Постанывая и поскуливая, я оделась и легла. Лицо Таньского напоминало мне сейчас древнегреческие театральные маски – половинка трагедии, половинка комедии. Скорбь и смех. Но ведь так оно и было. Выглядела я восхитительно отвратительно. Не знаю, чего там понамешала в своем снадобье бабушка Гюль и для чего это ей надо было, но эффект был, да еще какой!
Кожа моя обиженно бугрилась мерзкими пятнами разных оттенков – от алого до фиолетового. Кое-где очумело повыскакивали волдыри, заполошливо таращась белесыми глазами. Лицо распухло, глаза превратились в щелочки. Очаровательное создание!
И впервые в жизни я была счастлива, став уродливой. Коробочку с остатками мази я припрятала, кто знает, вдруг начну хорошеть даже без воды?
Когда ближе к вечеру в наш термитник пришла Гюль с вечерней трапезой, я лежала на своей подстилке и громко стонала. Увидев вошедшую, я показала ей большой палец в знак одобрения и застонала еще громче. Хихикнув, она с громкими воплями выбежала вон.

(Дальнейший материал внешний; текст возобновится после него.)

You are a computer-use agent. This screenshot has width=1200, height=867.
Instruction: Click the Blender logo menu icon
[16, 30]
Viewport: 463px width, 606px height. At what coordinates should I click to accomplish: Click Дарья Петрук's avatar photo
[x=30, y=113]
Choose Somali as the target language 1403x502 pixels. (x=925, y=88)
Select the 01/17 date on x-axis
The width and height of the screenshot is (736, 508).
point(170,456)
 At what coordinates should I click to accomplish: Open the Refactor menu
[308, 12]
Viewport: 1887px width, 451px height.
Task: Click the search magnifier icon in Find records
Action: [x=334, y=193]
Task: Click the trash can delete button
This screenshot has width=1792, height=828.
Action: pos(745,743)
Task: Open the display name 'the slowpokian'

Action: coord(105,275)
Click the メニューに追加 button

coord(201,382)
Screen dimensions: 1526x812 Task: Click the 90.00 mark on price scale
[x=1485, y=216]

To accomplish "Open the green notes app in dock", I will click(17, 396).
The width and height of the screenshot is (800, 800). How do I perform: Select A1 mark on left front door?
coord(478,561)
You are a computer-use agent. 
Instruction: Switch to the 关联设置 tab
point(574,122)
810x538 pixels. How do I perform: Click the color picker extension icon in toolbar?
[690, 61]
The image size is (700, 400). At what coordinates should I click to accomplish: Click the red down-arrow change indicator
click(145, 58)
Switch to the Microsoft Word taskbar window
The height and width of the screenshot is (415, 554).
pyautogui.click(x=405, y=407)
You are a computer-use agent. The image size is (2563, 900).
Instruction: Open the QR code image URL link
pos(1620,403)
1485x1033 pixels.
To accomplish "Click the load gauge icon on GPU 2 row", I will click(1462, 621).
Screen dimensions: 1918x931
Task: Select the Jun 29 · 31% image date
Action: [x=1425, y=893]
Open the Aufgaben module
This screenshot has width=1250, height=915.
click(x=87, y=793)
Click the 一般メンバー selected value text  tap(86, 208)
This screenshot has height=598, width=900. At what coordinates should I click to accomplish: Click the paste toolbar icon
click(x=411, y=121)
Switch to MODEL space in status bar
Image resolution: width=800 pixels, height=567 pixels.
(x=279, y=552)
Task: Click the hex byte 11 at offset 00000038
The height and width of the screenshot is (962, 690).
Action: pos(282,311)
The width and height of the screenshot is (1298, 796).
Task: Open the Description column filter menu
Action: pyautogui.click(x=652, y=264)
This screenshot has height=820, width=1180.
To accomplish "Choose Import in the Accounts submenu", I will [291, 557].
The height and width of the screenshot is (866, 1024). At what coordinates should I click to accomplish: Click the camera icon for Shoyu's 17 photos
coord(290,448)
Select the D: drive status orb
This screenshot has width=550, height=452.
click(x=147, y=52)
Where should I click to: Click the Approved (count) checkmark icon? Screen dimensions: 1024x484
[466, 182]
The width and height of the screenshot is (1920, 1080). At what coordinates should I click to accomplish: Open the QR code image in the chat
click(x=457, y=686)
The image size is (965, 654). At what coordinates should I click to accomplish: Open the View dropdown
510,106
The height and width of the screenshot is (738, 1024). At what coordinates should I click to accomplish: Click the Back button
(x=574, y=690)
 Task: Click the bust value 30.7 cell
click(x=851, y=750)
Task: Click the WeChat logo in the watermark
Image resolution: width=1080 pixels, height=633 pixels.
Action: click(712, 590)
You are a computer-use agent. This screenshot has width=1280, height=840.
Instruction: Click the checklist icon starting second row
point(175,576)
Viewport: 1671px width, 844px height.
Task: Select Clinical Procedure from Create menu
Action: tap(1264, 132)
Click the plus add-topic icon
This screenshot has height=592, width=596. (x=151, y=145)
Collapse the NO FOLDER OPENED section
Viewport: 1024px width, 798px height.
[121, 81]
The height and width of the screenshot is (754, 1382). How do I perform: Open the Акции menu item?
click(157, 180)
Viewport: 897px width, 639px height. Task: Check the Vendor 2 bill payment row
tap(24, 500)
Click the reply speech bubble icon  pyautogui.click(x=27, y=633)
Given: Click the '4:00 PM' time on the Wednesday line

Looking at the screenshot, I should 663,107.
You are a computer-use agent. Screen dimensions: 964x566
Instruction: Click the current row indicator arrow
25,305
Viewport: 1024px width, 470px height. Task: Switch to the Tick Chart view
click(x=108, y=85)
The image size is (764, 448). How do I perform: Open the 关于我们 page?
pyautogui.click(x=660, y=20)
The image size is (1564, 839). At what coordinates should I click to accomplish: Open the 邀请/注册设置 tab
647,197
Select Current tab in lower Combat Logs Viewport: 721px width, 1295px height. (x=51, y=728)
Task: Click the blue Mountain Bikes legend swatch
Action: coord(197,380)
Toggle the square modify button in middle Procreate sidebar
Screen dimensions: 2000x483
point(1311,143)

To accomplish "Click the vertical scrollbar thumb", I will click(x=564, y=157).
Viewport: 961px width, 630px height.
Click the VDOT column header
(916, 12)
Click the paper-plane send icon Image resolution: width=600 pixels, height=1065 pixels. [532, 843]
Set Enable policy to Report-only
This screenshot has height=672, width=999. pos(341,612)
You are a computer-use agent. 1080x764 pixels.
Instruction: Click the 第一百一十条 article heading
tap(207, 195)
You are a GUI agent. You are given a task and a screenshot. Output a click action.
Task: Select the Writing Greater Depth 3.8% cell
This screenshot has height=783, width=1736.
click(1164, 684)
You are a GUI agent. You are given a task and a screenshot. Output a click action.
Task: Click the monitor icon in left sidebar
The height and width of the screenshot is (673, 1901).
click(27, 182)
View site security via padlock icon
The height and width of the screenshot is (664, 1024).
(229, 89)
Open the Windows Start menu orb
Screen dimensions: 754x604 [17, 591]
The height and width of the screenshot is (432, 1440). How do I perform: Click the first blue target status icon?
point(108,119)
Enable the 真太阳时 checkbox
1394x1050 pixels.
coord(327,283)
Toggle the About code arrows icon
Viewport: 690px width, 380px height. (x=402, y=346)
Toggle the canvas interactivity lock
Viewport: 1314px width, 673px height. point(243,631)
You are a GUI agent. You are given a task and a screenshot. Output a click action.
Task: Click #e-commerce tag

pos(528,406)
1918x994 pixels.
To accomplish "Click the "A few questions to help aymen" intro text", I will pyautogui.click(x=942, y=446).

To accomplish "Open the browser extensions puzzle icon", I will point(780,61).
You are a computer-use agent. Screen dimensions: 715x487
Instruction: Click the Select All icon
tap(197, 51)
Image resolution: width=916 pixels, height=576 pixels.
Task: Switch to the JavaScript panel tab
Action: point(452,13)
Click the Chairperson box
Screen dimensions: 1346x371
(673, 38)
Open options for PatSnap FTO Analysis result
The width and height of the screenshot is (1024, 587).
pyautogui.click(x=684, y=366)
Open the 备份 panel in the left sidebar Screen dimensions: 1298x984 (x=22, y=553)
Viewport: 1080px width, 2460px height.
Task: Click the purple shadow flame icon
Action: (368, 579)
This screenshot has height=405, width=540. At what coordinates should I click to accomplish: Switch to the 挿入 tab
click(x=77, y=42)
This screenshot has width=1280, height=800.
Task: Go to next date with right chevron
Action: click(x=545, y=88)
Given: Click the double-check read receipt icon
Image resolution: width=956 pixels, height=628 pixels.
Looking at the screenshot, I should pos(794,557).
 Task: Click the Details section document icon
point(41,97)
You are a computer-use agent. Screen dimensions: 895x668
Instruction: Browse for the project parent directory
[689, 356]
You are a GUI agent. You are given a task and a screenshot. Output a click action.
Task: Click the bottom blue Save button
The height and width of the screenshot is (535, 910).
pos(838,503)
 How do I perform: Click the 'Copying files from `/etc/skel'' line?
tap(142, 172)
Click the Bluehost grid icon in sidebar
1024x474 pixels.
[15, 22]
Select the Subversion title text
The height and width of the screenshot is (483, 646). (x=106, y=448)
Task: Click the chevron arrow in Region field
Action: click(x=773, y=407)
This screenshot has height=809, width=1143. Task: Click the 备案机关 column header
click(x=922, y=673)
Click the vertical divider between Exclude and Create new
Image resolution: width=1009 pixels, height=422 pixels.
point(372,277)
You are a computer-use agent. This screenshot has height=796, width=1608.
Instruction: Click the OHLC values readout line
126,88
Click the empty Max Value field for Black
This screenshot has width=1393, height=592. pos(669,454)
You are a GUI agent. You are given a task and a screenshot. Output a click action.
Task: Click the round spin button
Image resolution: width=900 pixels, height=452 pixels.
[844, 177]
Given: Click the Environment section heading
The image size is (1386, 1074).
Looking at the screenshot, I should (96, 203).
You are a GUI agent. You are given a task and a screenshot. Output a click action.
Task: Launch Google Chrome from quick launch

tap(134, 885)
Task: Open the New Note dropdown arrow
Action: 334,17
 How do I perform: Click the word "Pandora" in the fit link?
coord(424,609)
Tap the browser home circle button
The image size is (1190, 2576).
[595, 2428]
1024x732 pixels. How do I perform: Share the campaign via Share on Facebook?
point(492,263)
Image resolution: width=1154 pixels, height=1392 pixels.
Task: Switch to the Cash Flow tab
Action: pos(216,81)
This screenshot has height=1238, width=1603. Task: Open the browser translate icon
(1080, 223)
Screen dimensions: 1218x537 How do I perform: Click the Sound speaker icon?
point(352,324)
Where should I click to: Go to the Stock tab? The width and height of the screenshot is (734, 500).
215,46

Через пять минут ворвался Рашид и обалдело застыл, уставившись на меня.
– Это… Но… Как… Почему… – замямлил он, боясь подойти поближе. Ага, прямо Евгений Гор без Надежды Бабкиной – «Как, почему?». Чтобы скрыть смешок, я вскрикнула и заметалась на подстилке. Рашид отскочил еще дальше и наконец смог слепить из отдельных слов целую фразу:
– Что с ней случилось?
– Сама не знаю, – рыдала (от смеха) Таньский. – Она… Она так расстроилась сегодня утром, что попробовала перегрызть веревку на руках зубами. Я отговаривала ее, это ведь мерзкая и грязная гадость, но она не послушалась и жевала веревку до самого прихода Гюль. – Эта зараза уронила голову на колени, плечи ее затряслись. Ой, я сейчас не выдержу, хохот уже свербел в гортани посильнее зуда. Пришлось скорчиться от невыносимых мук. Веревку жевала!